Alcohol durante el embarazo: ¿se puede solo una copa?

Tomar solo una copa durante el embarazo suena como la cosa más sencilla de este mundo. Finalmente, ¿qué le hace a tu cuerpo una sola copa de vino o una cerveza? Si preguntas a tus amigas que han estado embarazadas algunas te dirán que ellas tomaron y no pasó nada. Algunas otras te van a satanizar por pensarlo siquiera, y ni hablar de tu familia.

Si estás buscando el límite de alcohol que puedes consumir durante tu embarazo, me temo que debes estar muy confundida al respecto. Claro existen un montón de opiniones al respecto. Incluso algunos médicos pueden tener una discrepancia de opinión al respecto. Así qué, ¿quién tiene la razón?

Una copa ocasional en el embarazo

Antes de discutir la cantidad de alcohol indicada para una embarazada debes saber los riesgos que tomarlo implica. El alcohol es una sustancia que atraviesa la placenta. Esto quiere decir que tu bebé tendrá la misma cantidad de alcohol que tú pues tú eres el conducto de su nutrición. Claro que tu bebé y tú tienen grandes diferencias. Para empezar, tus órganos ya están plenamente desarrollados, tu hígado, de hecho, puede procesar el alcohol. En cambio, el de tu bebé aún no está completamente desarrollado. Esto sin mencionar que el consumo de alcohol puede cambiar las células del feto, especialmente las neuronas.

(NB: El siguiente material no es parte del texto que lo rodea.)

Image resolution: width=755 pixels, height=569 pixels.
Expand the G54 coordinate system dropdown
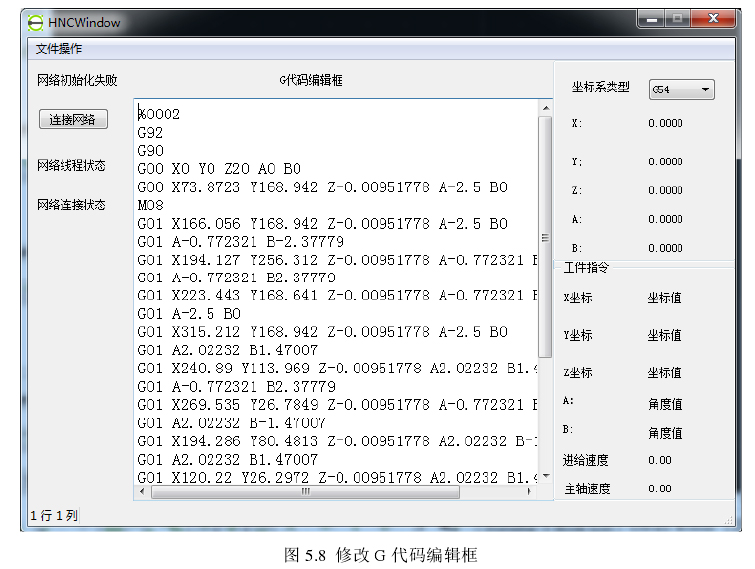681,90

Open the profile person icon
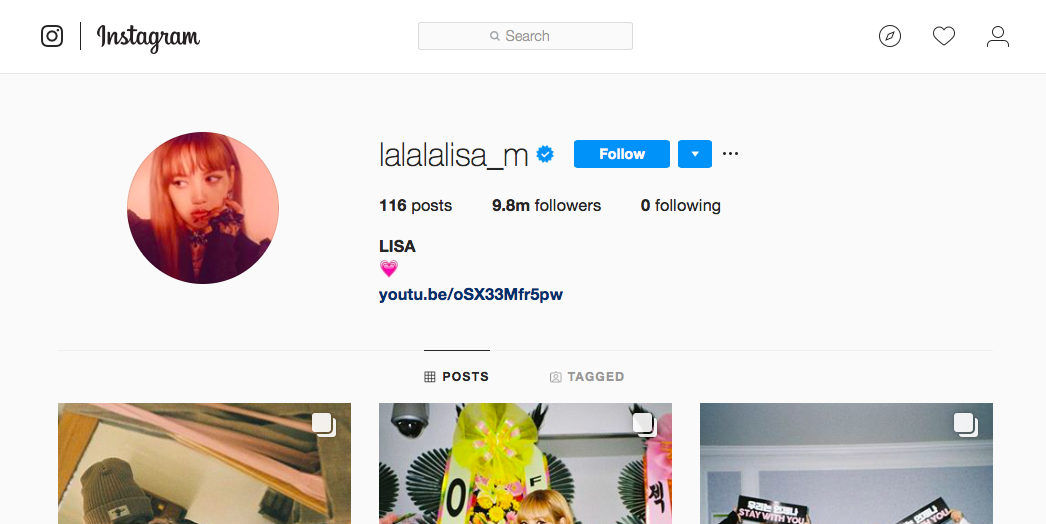pos(998,36)
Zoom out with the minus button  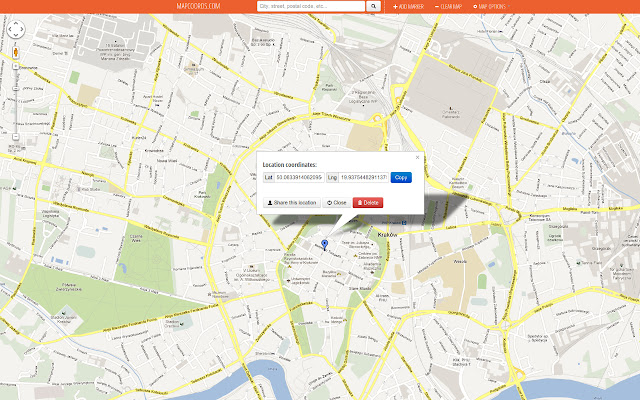[16, 137]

Lo que puede pasar a los niños de madres que consumieron alcohol durante el embarazo

 

Espero que no pienses que estoy siendo muy alarmista con esta información. De hecho, puedes encontrar lo que es el TEAF (trastornos de espectro alcohólico fetal) en cualquier otra página de internet, sobre todo en una médica. Las consecuencias de consumir alcohol durante el embarazo van desde malformaciones, anomalías en el sistema nervioso central, demora en el crecimiento y daños en el desarrollo del bebé. Mientras el consumo de alcohol sea más frecuente, mayor será el riesgo del niño a desarrollar TEAF. El daño que le hace el alcohol al feto quizá no se note al nacer. De hecho, algunas consecuencias solo se notan hasta la niñez o el inicio de la adolescencia. Estos son los síntomas más comunes derivados del TEAF:

  • Malformaciones en los huesos de la cara.
  • Microcefalia (cráneo pequeño).
  • Baja estatura.
  • Bajo peso corporal.
  • Déficit de coordinación motora
  • Hiperactividad.
  • Déficit de atención.
  • Rendimiento escolar escaso.
  • Dificultad de aprendizaje.
  • Retrasos en el desarrollo del lenguaje.
  • Bajo CI.
  • Problemas de visión y audición.
  • Malformaciones en corazón, huesos o riñones.
  • Muerte súbita del recién nacido.
 Además, el alcohol también puede dañar a la embarazada ya que se eleva el  riesgo de aborto espontáneo, nacimientos prematuros y muerte fetal intrauterina.

La cantidad límite

Volviendo al tema, la cantidad mínima de alcohol que un feto puede aguantar aún está en debate. Es probable que la respuesta cambie conforme a cada embarazada, ya que como bien sabemos el alcohol se procesa muy diferente en el cuerpo de cada persona. Por lo que el límite de seguridad se relacionaría directamente con la historia de la mamá con el alcohol. Ningún especialista es capaz de declarar un límite seguro. Ante la incertidumbre sobre el tema los especialistas adoptan la posición de que en caso de: “elija la conducta más razonable”, y esta es abstenerse. 

Finalmente, cada mujer tiene poder sobre su cuerpo. Es tu decisión. Es bueno que estés plenamente consciente de lo que pasa con tu bebé. Ahora que sí adoptas un razonamiento mucho más consciente, sabes que tu bebé consumirá la misma cantidad de alcohol que tú. Si no le das de beber un vaso de vino a tu hija de tres años ¿te arriesgas a dárselo a un bebé que apenas se está formando?